• _Work instructions_
Rewrite the rows below, replacing "Roles & Rates" with "Roles & Permissions" and leaving everything else the same. Leave out the pictures.

• _Records to use_
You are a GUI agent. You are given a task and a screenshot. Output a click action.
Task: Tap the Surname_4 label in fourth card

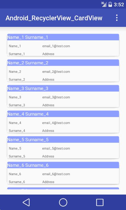point(17,131)
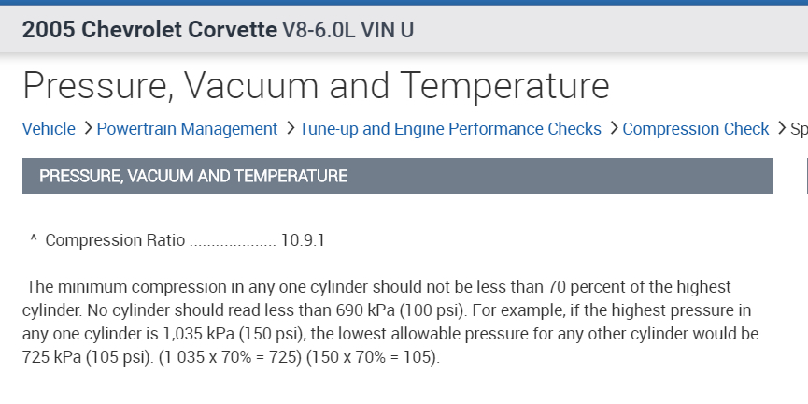The width and height of the screenshot is (808, 404).
Task: Click the chevron just before Compression Check
Action: pos(613,128)
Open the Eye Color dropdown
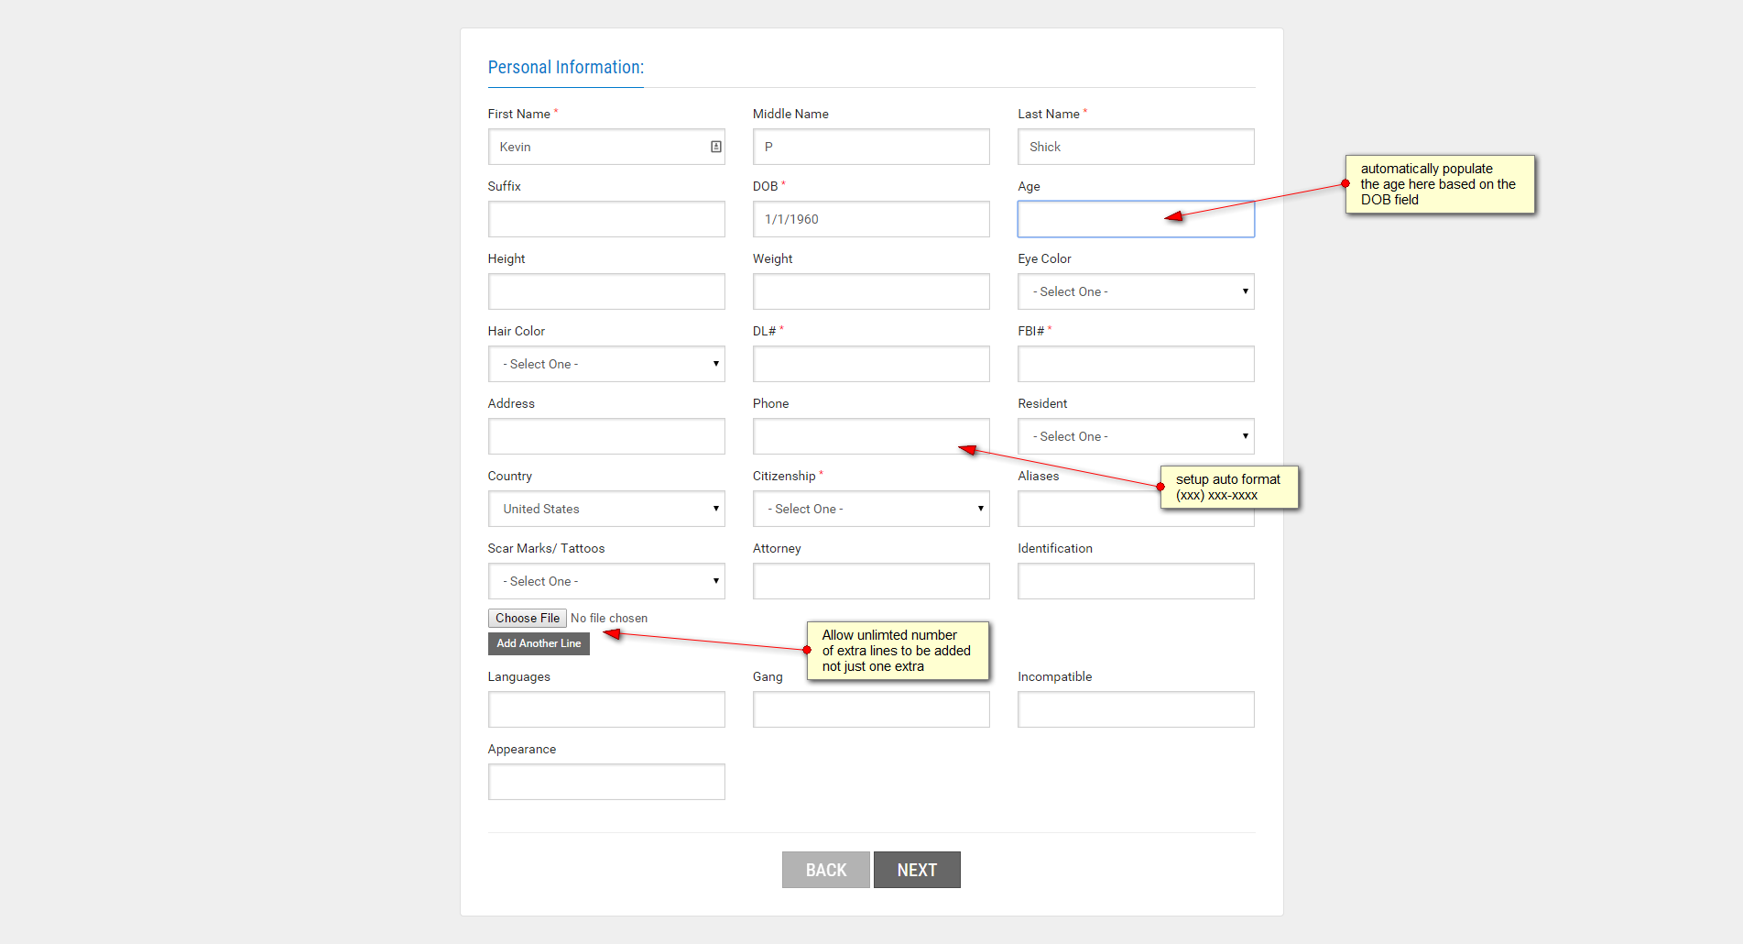Viewport: 1743px width, 944px height. click(x=1135, y=291)
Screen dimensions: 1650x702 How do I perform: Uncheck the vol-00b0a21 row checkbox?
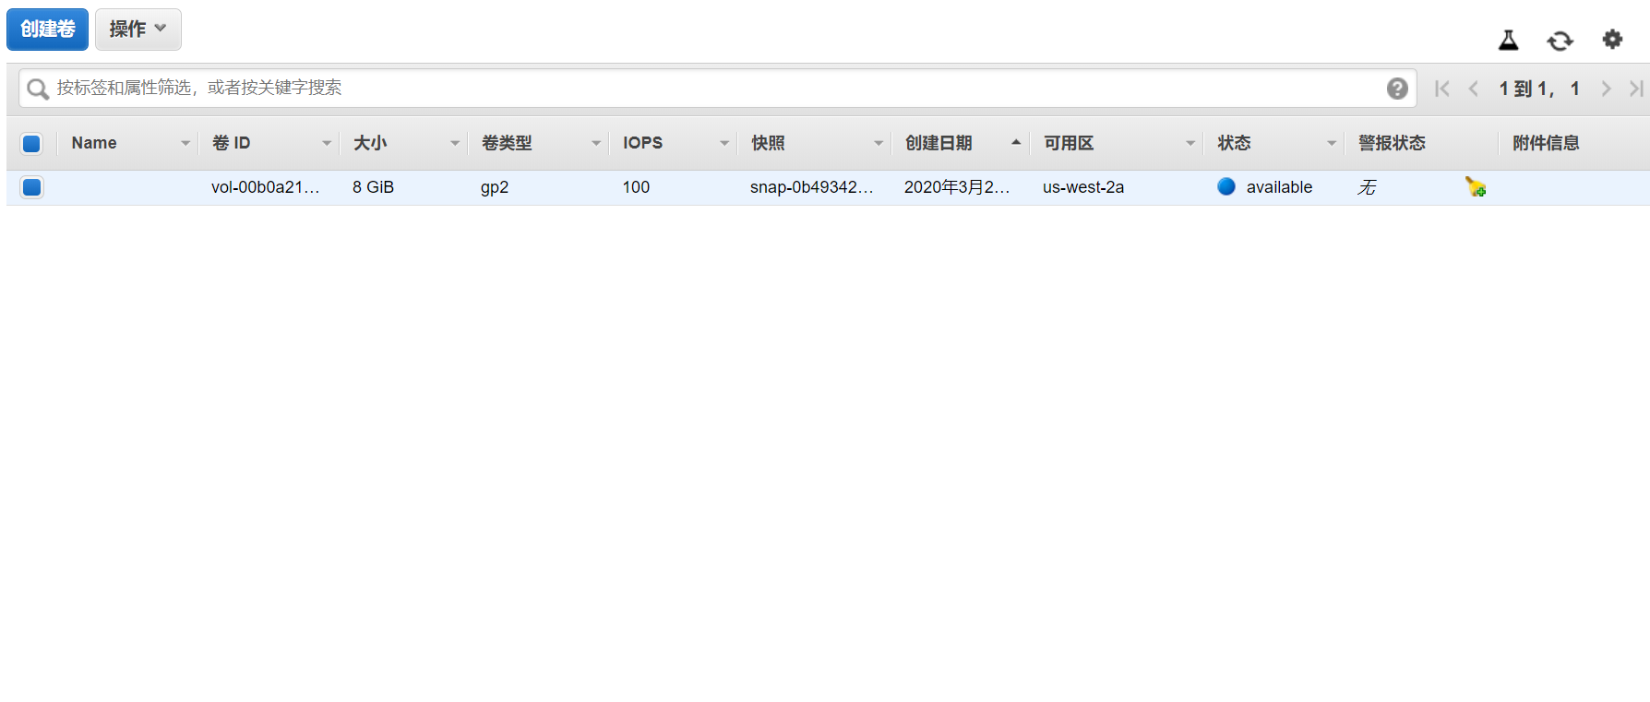(31, 187)

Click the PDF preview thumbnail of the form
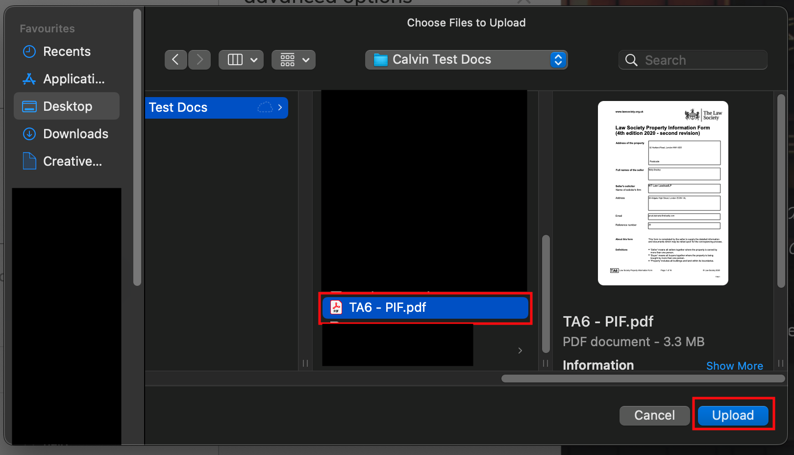663,192
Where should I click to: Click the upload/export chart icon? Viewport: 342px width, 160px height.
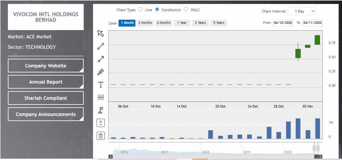[101, 123]
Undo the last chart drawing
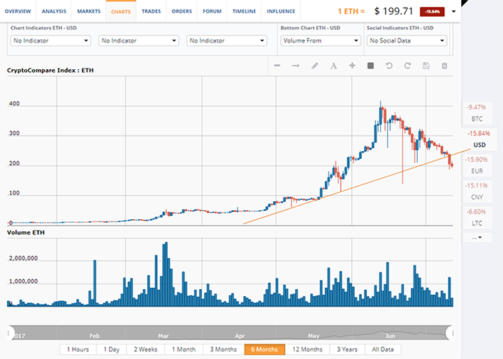The width and height of the screenshot is (503, 359). 389,66
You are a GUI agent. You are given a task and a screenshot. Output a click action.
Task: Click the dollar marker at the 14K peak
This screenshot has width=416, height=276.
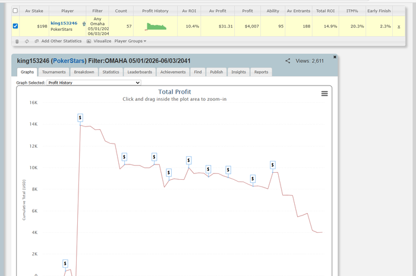pyautogui.click(x=80, y=118)
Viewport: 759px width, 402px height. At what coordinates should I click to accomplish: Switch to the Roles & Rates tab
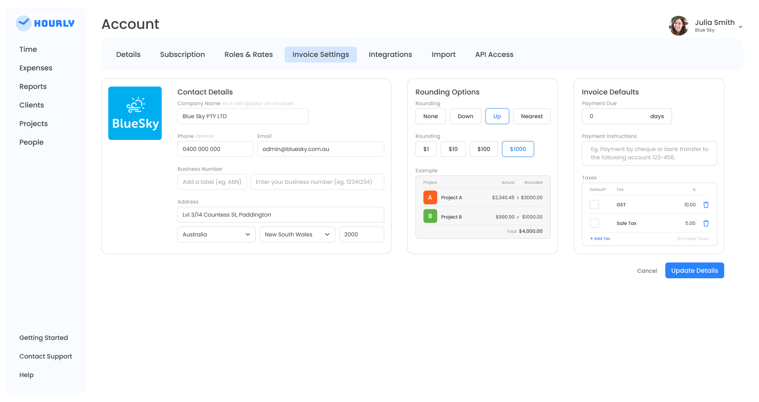[x=248, y=55]
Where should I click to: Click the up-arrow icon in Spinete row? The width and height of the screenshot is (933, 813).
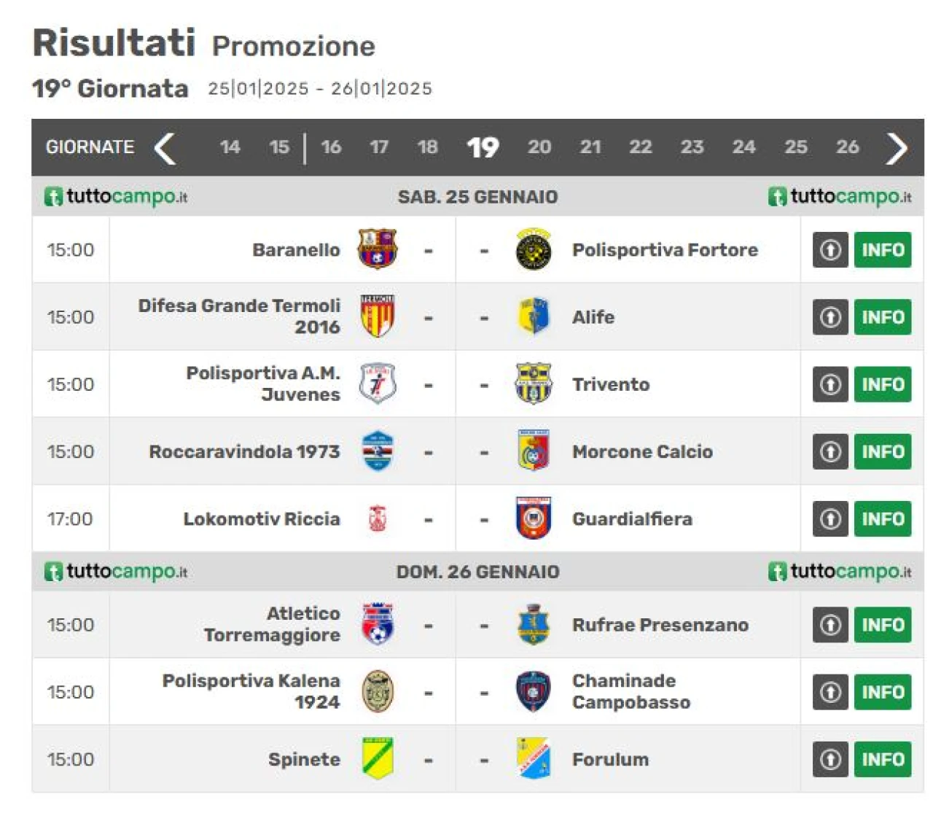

• _Result of the exercise_
You are a GUI agent. You are given a task and a screenshot. Output a click action.
Task: Tap the Surname_4 label in fourth card

point(17,131)
The width and height of the screenshot is (808, 404).
Task: Click the chevron just before Compression Check
Action: pos(613,128)
Open the Eye Color dropdown
Viewport: 1743px width, 944px height. click(x=1135, y=291)
Screen dimensions: 1650x702 How do I perform: Uncheck the vol-00b0a21 row checkbox?
(31, 187)

Click the PDF preview thumbnail of the form
663,192
Where should I click to: Click the upload/export chart icon? Viewport: 342px width, 160px height.
[101, 123]
Undo the last chart drawing
The width and height of the screenshot is (503, 359). 389,66
You are a GUI agent. You are given a task and a screenshot. Output a click action.
Task: Click the dollar marker at the 14K peak
This screenshot has width=416, height=276.
pyautogui.click(x=80, y=118)
Viewport: 759px width, 402px height. At what coordinates should I click to accomplish: Switch to the Roles & Permissions tab
[x=248, y=55]
Where should I click to: Click the up-arrow icon in Spinete row? The width and height of the screenshot is (933, 813).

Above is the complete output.